▶ [Tasks to complete]
**a)** In the retirement plan update, how large is the Federal Reserve balance sheet that the Fed has begun preparing to reduce?
**b)** Restate word for word the passage of the retirement plan update, starting with "The Fed moved" and going on through "the Roth Option?".
**c)** Take the Q1 2022 retirement plan update further by writing the section under its last heading.

▶ [Supplied text]
----------
Retirement Plan Update, Q1 2022

Market Recap:

After enjoying a spectacular finish to 2021, 2022 has brought about several daunting challenges for investors: namely, the Federal Reserve’s more aggressive policy moves to combat inflation and the Russian invasion of Ukraine.  The devasting effects of the Ukraine crisis are far-reaching, but for this update, we’re focusing on the implications on the economy.  Supply shocks in commodities caused by the war in Ukraine have exacerbated already high inflation.  This creates an even bigger problem for the Federal Reserve as they seek to balance taming inflation and supporting economic growth. 

The Fed moved forward with raising the fed funds rate in March and signaled that there will be seven more rate hikes throughout the rest of 2022. They have also begun to lay the foundation for reducing their massive $9 trillion balance sheet.  Markets don’t like uncertainty and this has certainly been an uncertain time.  Historically, the Fed has a poor track record of combatting inflation by raising rates without causing a major slowdown in the economy.  The volatility, though, is a buying opportunity for retirement plan participants contributing each pay period. 

What is the Roth Option?
----------
▶ [Given entries]
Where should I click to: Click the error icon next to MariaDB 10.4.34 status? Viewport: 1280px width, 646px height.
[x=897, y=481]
----------
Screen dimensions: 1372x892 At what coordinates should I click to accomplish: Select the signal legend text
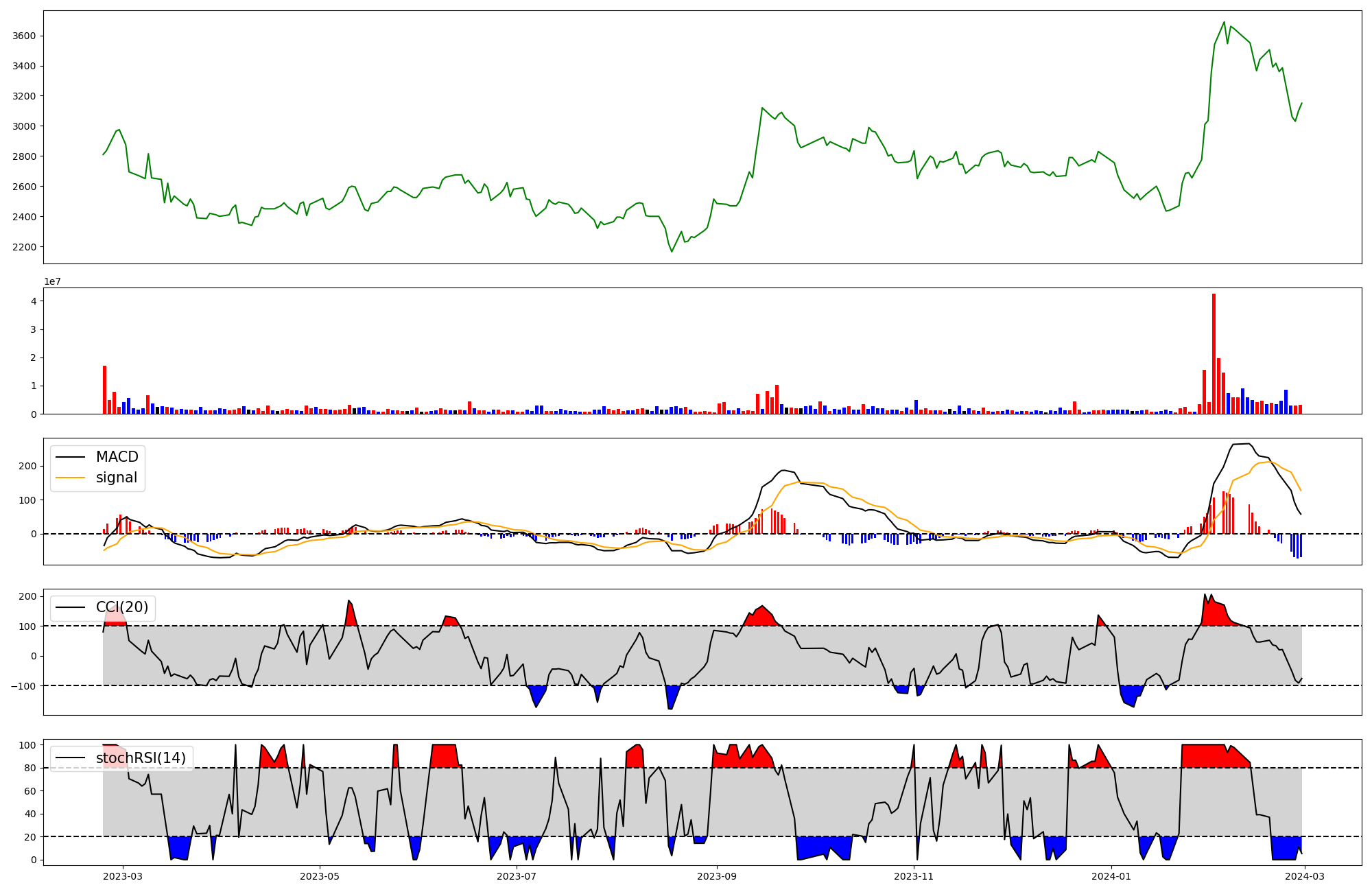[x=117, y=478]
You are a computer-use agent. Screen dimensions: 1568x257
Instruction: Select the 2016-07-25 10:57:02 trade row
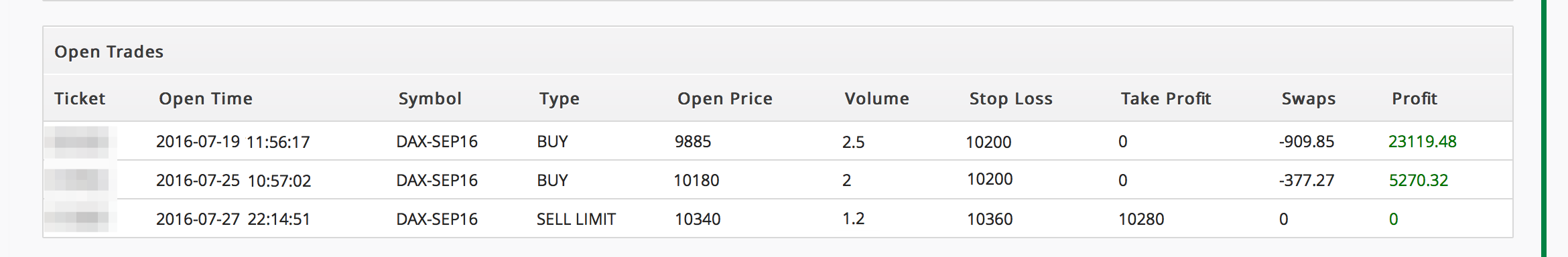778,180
----------
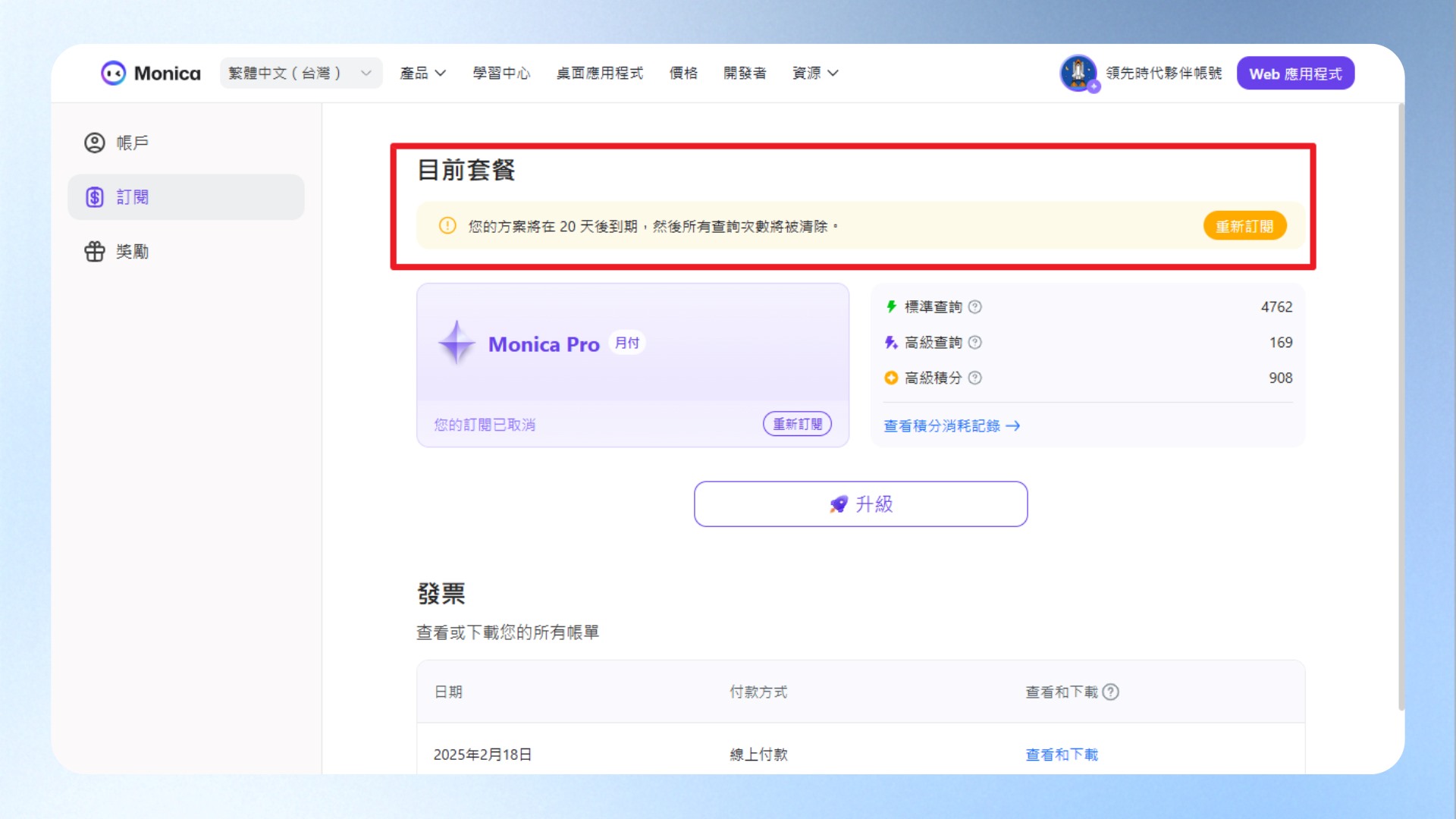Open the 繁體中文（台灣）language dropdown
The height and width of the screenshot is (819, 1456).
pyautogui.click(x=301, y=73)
----------
▶ [Responses to the tasks]
**a)** $9 trillion

**b)**
The Fed moved forward with raising the fed funds rate in March and signaled that there will be seven more rate hikes throughout the rest of 2022. They have also begun to lay the foundation for reducing their massive $9 trillion balance sheet.  Markets don’t like uncertainty and this has certainly been an uncertain time.  Historically, the Fed has a poor track record of combatting inflation by raising rates without causing a major slowdown in the economy.  The volatility, though, is a buying opportunity for retirement plan participants contributing each pay period. 

What is the Roth Option?

**c)**
Many retirement plans also offer a Roth option within the plan.  But what is the Roth option?  How does that compare to the traditional option?  First, the difference is that Roth contributions are made after-tax so you pay tax on those contributions this year.  The big deal about the Roth option, though, is that the earnings grow tax-free until you retire and beyond. That means when you draw out those funds in retirement you don’t have to pay tax on that money. Because there are no taxes due, the IRS also doesn’t require you to take an RMD, giving investors flexibility to let that money continue growing tax free if they don’t need it.

When comparing the Roth option within a retirement plan to a Roth IRA, the retirement plan option allows an investor to contribute more. In 2022 both traditional and Roth allow contributions of up to $20,500 per year, or, for investors over 50 up to $27,000 per year. Alternatively, IRA contributions are limited to $6,000 per year, or for investors over 50 $7,000 per year.  The other big benefit of Roth retirement plan contributions is there is no income limit as there are for Roth IRAs.  So even higher income investors can contribute into the Roth option of their retirement plan if they choose.

If you have any questions don’t hesitate to reach out to your plan’s advisor.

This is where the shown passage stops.